**Extracted information**
______
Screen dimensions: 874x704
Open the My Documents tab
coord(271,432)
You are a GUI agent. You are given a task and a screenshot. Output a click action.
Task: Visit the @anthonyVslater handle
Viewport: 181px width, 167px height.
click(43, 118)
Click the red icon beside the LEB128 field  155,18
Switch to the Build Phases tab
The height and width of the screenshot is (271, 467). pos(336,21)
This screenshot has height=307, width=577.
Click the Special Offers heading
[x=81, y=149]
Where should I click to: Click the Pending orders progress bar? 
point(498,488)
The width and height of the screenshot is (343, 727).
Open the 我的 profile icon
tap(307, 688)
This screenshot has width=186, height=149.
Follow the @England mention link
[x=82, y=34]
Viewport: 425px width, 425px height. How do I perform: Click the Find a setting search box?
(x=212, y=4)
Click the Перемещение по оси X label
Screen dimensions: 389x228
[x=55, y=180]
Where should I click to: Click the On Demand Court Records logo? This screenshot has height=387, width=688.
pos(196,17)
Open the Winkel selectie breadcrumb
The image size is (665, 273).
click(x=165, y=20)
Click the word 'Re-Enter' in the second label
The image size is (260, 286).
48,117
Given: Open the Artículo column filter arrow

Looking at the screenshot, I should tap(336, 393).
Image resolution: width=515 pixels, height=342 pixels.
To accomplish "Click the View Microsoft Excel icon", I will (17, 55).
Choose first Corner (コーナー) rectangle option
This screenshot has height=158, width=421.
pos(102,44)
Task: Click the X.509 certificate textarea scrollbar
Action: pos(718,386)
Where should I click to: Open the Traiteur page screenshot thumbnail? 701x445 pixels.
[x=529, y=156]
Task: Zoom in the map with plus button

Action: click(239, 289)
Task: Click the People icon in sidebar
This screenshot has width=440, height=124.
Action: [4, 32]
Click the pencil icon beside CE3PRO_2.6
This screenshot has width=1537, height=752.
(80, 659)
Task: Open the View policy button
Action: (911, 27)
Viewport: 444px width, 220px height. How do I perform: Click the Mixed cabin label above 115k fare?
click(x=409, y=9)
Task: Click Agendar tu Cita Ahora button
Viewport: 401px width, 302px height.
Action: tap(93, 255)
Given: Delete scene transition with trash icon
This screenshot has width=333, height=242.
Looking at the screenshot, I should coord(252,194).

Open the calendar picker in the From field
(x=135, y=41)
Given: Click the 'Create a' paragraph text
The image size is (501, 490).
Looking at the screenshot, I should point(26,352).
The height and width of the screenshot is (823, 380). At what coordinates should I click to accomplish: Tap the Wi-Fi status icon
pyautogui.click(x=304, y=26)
______
**What you need to do**
Transcribe the material in full; every line must match exactly.

**Written answer**
Screen dimensions: 874x704
Open the My Documents tab
coord(271,432)
You are a GUI agent. You are given a task and a screenshot. Output a click action.
Task: Visit the @anthonyVslater handle
Viewport: 181px width, 167px height.
click(43, 118)
Click the red icon beside the LEB128 field  155,18
Switch to the Build Phases tab
The height and width of the screenshot is (271, 467). pos(336,21)
This screenshot has height=307, width=577.
Click the Special Offers heading
[x=81, y=149]
Where should I click to: Click the Pending orders progress bar? 
point(498,488)
The width and height of the screenshot is (343, 727).
Open the 我的 profile icon
tap(307, 688)
This screenshot has width=186, height=149.
Follow the @England mention link
[x=82, y=34]
Viewport: 425px width, 425px height. How do I perform: Click the Find a setting search box?
(x=212, y=4)
Click the Перемещение по оси X label
Screen dimensions: 389x228
[x=55, y=180]
Where should I click to: Click the On Demand Court Records logo? This screenshot has height=387, width=688.
pos(196,17)
Open the Winkel selectie breadcrumb
The image size is (665, 273).
click(x=165, y=20)
Click the word 'Re-Enter' in the second label
The image size is (260, 286).
48,117
Given: Open the Artículo column filter arrow

Looking at the screenshot, I should tap(336, 393).
Image resolution: width=515 pixels, height=342 pixels.
To accomplish "Click the View Microsoft Excel icon", I will (17, 55).
Choose first Corner (コーナー) rectangle option
This screenshot has height=158, width=421.
pos(102,44)
Task: Click the X.509 certificate textarea scrollbar
Action: pos(718,386)
Where should I click to: Open the Traiteur page screenshot thumbnail? 701x445 pixels.
[x=529, y=156]
Task: Zoom in the map with plus button

Action: click(239, 289)
Task: Click the People icon in sidebar
This screenshot has width=440, height=124.
Action: [4, 32]
Click the pencil icon beside CE3PRO_2.6
This screenshot has width=1537, height=752.
(80, 659)
Task: Open the View policy button
Action: (911, 27)
Viewport: 444px width, 220px height. How do I perform: Click the Mixed cabin label above 115k fare?
click(x=409, y=9)
Task: Click Agendar tu Cita Ahora button
Viewport: 401px width, 302px height.
Action: tap(93, 255)
Given: Delete scene transition with trash icon
This screenshot has width=333, height=242.
Looking at the screenshot, I should coord(252,194).

Open the calendar picker in the From field
(x=135, y=41)
Given: Click the 'Create a' paragraph text
The image size is (501, 490).
Looking at the screenshot, I should point(26,352).
The height and width of the screenshot is (823, 380). At what coordinates should I click to accomplish: Tap the Wi-Fi status icon
pyautogui.click(x=304, y=26)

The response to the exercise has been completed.